Hanen Idoudi is an associate professor in Computer Science at the National School of Computer Science, University of Manouba, Tunisia and a
member researcher in the CRISTAL laboratory.
She earned her engineering and master degrees in computer science both from the National School of Computer Science, Tunisia in 2001 and 2002, respectively. She received her Ph.D degree jointly from the same institution and University of Rennes 1, France (where she was also member of IRISA , INRIA , Rennes), in 2008.
Her research focuses on issues related to wireless networking: ad hoc, sensor, mesh and cognitive radio networks, MAC optimization, networks modelling and performances evaluation, routing, quality of service (QoS), energy conservation and scheduling.
Adrien van den Bossche is an assistant professor at the University of Toulouse Jean Jaurès and a member of the IRT team of the Institut de
Recherche en Informatique de Toulouse, France. He has obtained his Ph.D in Computer Science in 2007. His research focuses on Medium Access Control and localisation/ranging in both wireless ad-hoc/sensors/mesh networks and the Device Layer of the Internet of Things (DL-IoT). He is involved in the Smart Home of Blagnac, a prototype house dedicated to maintaining the elderly at home. He teaches networking and embedded computing at the Institut Universitaire de Technologie de Blagnac, France.

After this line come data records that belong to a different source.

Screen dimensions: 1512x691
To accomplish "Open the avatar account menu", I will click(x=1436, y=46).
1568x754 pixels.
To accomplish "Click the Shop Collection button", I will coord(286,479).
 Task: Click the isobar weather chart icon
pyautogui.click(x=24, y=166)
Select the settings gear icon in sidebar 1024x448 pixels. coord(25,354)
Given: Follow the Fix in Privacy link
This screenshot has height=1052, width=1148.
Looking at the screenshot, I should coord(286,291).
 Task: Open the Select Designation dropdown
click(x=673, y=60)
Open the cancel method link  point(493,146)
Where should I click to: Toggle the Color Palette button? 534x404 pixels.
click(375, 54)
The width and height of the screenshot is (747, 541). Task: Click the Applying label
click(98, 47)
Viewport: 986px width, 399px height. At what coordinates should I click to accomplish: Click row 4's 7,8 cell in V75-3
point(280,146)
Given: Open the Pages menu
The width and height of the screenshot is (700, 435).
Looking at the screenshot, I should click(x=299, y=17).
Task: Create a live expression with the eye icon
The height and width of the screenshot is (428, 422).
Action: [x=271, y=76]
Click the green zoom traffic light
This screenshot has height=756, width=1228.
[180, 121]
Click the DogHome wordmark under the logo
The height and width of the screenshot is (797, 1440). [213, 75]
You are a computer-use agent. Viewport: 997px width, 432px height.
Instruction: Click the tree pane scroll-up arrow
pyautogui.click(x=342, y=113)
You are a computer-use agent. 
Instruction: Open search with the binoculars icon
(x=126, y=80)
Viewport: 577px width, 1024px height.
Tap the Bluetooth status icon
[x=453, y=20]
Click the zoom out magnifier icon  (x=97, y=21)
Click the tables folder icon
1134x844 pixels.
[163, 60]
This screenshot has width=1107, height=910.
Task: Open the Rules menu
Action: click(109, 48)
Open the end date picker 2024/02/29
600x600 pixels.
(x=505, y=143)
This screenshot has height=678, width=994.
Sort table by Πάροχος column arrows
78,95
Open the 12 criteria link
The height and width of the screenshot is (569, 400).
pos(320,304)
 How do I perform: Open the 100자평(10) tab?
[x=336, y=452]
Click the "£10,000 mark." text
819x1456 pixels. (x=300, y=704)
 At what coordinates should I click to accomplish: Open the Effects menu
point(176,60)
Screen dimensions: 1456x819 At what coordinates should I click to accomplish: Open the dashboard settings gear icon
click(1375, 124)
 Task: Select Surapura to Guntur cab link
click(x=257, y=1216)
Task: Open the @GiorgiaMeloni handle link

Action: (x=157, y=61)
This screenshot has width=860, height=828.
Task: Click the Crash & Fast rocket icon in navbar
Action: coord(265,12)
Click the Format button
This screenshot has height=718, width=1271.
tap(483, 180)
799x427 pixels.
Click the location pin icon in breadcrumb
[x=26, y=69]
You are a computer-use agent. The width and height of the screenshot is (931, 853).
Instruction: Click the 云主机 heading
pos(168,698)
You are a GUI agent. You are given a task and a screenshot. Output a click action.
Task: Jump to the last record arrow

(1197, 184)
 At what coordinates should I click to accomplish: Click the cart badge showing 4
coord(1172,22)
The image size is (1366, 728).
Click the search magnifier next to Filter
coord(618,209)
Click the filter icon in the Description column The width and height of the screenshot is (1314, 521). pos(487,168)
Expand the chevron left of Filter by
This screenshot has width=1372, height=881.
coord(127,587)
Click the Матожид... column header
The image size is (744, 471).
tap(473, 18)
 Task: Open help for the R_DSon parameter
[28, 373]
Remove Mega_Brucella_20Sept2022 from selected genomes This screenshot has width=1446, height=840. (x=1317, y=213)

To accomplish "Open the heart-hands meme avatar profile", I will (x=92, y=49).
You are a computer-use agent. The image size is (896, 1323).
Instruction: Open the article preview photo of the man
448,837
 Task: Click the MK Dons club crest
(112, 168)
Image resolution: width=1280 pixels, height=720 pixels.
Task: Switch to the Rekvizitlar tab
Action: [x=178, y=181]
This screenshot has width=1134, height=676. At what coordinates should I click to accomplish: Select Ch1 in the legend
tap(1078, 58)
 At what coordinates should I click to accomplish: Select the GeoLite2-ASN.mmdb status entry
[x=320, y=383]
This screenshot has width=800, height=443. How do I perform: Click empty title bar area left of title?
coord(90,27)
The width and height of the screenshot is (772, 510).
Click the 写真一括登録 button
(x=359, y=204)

Leila Azouz Saidane is Professor at the National School of Computer Science (ENSI), at The University of Manouba, in Tunisia and the Chairperson of the PhD Commission at
ENSI. She was the Director of this school and the supervisor of the Master’s Degree program in Networks and Multimedia Systems. She is the co-director of RAMSIS group of CRISTAL Research Laboratory (Center of Research in Network and System Architecture, Multimedia and Image Processing) at ENSI. She collaborated on several international projects. She is author and co-author of several papers in refereed journals, magazines and international conferences.
Thierry Val obtained his Ph.D. in computer science at Blaise Pascal University, ClermontFerrand, France, in 1993. In 1994, he became a lecturer
at the University of Toulouse, where he currently teaches networks and computing systems. He obtained his HDR in 2002.He is now a professor for the University of Toulouse at the Blagnac Institute of Technology. He was sub-manager of the LATTIS laboratory, where he managed a research activity on wireless local networks and related protocols. He is now a member of IRIT-CNRS laboratory of Toulouse in IRT team. His current research focuses on wireless networks in smart homes, DL-IoT (Device Layer-Internet of Things).